Vivemos numa era em que a opinião se tornou um bem de consumo rápido, servido em doses diárias nos ecrãs, rádios e plataformas digitais. Os comentadores-residentes, figuras que opinam sobre tudo com a mesma convicção, ocupam hoje o lugar que antes era reservado ao jornalismo rigoroso e à análise fundamentada. Não é um fenómeno novo — Pierre Bourdieu já alertava, em Sobre a Televisão (1996), para o perigo dos fast-thinkers: pessoas que, dominando a lógica mediática, substituem o debate profundo por frases curtas e certezas fáceis.
A televisão, e por extensão os novos média, operam por circularidade: jornalistas que citam comentadores, comentadores que respondem a jornalistas, programas que reproduzem debates fabricados por outros programas. A informação gira em circuito fechado, alimentando-se a si própria, enquanto a realidade é reduzida a um conjunto de slogans. Pascal Boniface, em Les Intellectuels Faussaires (2011), criticou este mesmo mecanismo, apontando a forma como pseudoespecialistas, protegidos pela sua visibilidade mediática, moldam a opinião pública com simplificações ou falsificações convenientes.
Este é, talvez, o maior paradoxo do nosso tempo: nunca tivemos tanto acesso à informação, mas raramente tivemos tão pouco discernimento na sua filtragem. A lógica da velocidade e da viralidade criou uma arena onde o saber não é premiado — o palco é ocupado por quem fala mais alto ou gera mais cliques. A consequência é uma opinião pública condicionada, não pela pluralidade de vozes, mas por uma elite mediática que repete as mesmas narrativas até que estas pareçam consensuais.
O papel do jornalista — e do verdadeiro intelectual — deveria ser outro: mediar, contextualizar, descodificar.
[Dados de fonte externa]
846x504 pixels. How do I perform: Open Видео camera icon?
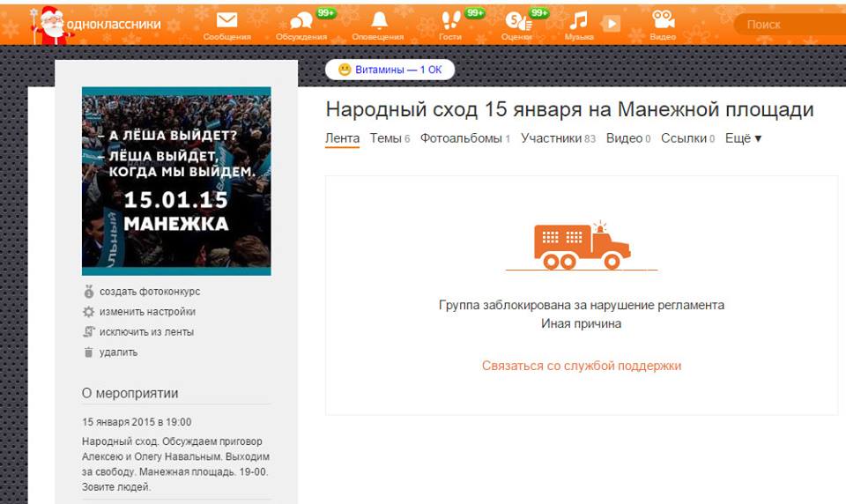click(x=663, y=20)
Não cabe ao jornalista ser oráculo ou árbitro moral, mas sim ajudar a sociedade a compreender os factos em toda a sua complexidade. A humildade de reconhecer o “quase nada de quase tudo” é o que distingue o jornalismo como serviço público e não como espetáculo.
Se Bourdieu e Boniface permanecem tão atuais, é porque os seus alertas foram ignorados. A crítica à superficialidade e ao domínio dos pseudoespecialistas não era apenas uma análise do final do século XX; é uma radiografia precisa do presente. Se nada mudar, corremos o risco de assistir a uma degradação irreversível do debate público — transformado em ruído, em vez de conhecimento.